What the task asks —
Transcribe the records verbatim, from the line containing "Given: Click the truck" through the end of the records, with both ends included.

Dataset rows —
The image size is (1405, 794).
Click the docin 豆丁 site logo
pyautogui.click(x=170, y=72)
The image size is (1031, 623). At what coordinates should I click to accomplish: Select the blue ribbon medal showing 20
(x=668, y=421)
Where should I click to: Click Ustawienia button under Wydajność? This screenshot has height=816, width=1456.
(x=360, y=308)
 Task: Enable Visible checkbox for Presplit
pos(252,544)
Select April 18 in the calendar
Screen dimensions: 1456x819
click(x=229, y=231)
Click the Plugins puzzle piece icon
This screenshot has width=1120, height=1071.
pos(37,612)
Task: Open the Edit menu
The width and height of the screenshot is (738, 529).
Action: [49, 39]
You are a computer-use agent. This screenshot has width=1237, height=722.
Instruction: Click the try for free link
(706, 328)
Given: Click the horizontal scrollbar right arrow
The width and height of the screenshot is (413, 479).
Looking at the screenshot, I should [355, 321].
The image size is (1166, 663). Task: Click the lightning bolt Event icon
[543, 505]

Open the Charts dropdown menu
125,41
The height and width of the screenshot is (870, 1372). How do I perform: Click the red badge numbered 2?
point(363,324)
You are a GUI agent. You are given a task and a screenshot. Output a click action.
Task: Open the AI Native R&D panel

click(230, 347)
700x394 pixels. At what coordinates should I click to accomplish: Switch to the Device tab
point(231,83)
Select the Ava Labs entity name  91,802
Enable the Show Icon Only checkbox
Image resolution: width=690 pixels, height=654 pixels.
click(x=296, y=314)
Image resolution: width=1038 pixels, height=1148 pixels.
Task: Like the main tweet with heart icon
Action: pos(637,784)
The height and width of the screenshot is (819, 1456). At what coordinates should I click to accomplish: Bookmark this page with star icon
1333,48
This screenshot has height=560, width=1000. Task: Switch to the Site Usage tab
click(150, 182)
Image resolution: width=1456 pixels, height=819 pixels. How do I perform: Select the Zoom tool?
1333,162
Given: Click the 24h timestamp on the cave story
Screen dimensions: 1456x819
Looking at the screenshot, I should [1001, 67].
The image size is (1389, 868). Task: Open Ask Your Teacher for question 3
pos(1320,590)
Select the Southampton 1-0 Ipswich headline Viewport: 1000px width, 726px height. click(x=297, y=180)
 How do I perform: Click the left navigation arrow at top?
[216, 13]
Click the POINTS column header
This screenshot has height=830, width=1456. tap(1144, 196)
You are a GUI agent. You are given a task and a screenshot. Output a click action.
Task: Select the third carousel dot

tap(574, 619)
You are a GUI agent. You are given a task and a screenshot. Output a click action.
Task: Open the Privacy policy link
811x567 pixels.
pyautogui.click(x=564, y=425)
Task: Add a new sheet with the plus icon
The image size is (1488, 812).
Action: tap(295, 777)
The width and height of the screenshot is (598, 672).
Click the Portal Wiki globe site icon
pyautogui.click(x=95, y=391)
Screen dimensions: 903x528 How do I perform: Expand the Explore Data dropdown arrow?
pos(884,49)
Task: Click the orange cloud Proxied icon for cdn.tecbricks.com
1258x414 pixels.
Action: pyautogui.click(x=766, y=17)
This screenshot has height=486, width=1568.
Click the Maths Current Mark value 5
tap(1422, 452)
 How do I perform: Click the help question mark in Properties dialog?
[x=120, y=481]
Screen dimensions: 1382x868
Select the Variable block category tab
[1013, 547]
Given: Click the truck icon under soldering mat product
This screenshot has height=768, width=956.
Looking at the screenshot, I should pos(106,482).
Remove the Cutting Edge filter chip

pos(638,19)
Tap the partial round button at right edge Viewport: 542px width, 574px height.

Task result —
Given: Click the truck icon under soldering mat product
This screenshot has height=768, width=956.
Looking at the screenshot, I should pos(106,482).
Remove the Cutting Edge filter chip

pos(638,19)
Tap the partial round button at right edge Viewport: 542px width, 574px height.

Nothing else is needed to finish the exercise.